Remigio, o el Bautismo de los Franceses (3 de octubre)

Autor: Adolfo Carreto

 

 

Iba el rey francés, Clodoveo, sumisamente convencido, de la mano del obispo Remigio, hacia la catedral para ser bautizado. Iba el rey acompañado de todo su séquito, parientes incluidos, y tres mil soldados para ser bautizados con él. Iba el rey para recibir el bautismo y así cumplir la promesa que le hizo a su esposa, antes de partir a la gran batalla contra los alemanes:
- Si tu Dios, en el que crees, me da el triunfo, me convierto a tu Dios.
Era el rey pagano, y su familia también, y su ejército, y los franceses en general. Pero no lo era Clotilde, la esposa del rey.
Algún presentimiento tuvo Clotilde, aquel día que abrazó a su esposo antes de que éste se alzara sobre la montura para luchar contra los invasores alemanes de que aquella batalla podía estar perdida.
- No te preocupes, Clotilde. La ganaremos. Somos más decididos que ellos.
- Perderás, Clodoveo.
- Ganaré.
- Solo ganarás si se lo pides al Dios de los Cristianos.
- No creo en tu Dios.
- Si no se lo pides, no ganarás.
Algún presentimiento debió pasar por el temperamento del rey que, dijo:
- De acuerdo, se lo pediré a tu Dios.
Malo lo tuvo en la contienda, pero terminó saliendo victorioso. Y Clodoveo cumplió lo prometido. Que es precisamente cuando entra en juego el santo de hoy, este tal Remigio, que cristianizó de palabra y con sacramento al rey y a todo su séquito.
Este hombre, Remigio, fue obispo casi de por vida. Lo hicieron obispo a los 22 años y duró setenta en el episcopado. No sé si alguno habrá durado tanto tiempo, pero durar tanto tiempo de obispo sin que nadie ponga trabas a su quehacer es un milagro que debe perdurar para todos los tiempos.
No hace falta saber más de lo que sabemos: Remigio se dedicó por entero, y durante su largísimo episcopado, a consolidar la fe de los franceses, esa fe adoptada multitudinariamente gracias a Clodoveo y al cumplimiento de la promesa que hizo a su esposa.

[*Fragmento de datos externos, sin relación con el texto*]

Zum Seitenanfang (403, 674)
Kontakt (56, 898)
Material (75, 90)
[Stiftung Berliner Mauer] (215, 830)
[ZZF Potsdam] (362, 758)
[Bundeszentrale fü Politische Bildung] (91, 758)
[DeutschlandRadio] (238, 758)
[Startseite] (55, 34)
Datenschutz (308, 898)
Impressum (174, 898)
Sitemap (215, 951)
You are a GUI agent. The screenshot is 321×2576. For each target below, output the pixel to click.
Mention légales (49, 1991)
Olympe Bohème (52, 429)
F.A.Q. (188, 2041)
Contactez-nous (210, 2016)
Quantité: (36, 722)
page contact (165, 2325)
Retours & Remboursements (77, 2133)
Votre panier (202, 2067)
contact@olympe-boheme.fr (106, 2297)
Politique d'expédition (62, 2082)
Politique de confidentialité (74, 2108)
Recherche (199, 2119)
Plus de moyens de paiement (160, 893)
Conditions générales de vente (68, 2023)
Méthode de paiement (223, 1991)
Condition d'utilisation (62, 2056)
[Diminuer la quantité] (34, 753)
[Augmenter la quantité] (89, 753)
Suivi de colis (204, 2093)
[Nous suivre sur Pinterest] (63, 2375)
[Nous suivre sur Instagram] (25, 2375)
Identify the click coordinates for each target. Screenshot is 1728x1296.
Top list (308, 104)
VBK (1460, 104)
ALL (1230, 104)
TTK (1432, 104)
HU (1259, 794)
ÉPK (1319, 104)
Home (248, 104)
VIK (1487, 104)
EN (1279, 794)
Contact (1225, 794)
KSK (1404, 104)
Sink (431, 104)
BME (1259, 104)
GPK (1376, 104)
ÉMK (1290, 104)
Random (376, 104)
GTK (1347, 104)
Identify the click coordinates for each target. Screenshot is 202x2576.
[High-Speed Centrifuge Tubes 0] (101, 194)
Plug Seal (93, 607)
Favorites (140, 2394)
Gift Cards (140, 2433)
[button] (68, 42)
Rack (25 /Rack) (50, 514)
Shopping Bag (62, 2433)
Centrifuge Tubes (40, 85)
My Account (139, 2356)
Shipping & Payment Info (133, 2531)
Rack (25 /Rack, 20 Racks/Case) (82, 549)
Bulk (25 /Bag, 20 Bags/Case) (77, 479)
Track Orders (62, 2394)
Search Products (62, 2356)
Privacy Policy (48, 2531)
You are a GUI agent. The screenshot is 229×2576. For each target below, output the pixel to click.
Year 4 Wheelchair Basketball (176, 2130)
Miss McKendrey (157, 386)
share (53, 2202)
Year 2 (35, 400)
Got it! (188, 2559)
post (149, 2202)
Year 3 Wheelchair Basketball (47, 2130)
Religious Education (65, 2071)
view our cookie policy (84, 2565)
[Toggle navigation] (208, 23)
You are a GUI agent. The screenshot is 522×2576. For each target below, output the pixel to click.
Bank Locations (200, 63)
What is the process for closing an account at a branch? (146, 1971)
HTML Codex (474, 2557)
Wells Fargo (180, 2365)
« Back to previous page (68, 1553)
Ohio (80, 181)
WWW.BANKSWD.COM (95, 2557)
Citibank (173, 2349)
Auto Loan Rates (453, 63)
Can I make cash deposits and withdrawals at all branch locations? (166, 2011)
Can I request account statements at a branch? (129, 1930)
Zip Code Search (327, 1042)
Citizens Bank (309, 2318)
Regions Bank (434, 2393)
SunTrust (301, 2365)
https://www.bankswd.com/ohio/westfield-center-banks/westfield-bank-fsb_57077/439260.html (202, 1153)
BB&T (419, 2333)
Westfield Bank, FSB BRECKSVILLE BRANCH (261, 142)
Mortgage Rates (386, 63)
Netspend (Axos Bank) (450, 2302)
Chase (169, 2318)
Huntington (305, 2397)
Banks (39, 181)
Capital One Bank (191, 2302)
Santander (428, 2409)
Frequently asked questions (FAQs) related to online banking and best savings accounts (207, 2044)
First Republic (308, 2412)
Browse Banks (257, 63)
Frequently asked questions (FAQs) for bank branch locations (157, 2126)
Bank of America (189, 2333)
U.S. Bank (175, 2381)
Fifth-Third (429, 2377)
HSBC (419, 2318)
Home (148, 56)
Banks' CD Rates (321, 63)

Tengo que decirlo, no puedo constatar como milagro esta conversión de los franceses precisamente gracias a una guerra. Ni tampoco que a los dioses se les mezclen en esto de las contiendas, porque si los que ganan dan gracias a su dios quienes pierden terminan maldiciéndolo. Y luego ocurre lo que ocurre. Sospecho más bien que no se trató tanto de la batalla ganada cuanto de la insistencia de la esposa y luego de los razonamientos del señor obispo. Quiero decir que creo más en el milagro del convencimiento por la palabra que por el de la espada, pues éste, a la postre, termina siendo circunstancial. Lo que hoy se gana en una guerra mañana se pierde en otra, sin que los dioses dejen de serlo por las batallas perdidas y afiancen más la fe de los creyentes por las ganadas. Porque si de esto es de lo que se trata, malos tiempos nos esperan. Andamos hoy en estos de los terrorismos invocando a los dioses y todo lo que cosechamos es la muerte de los inocentes.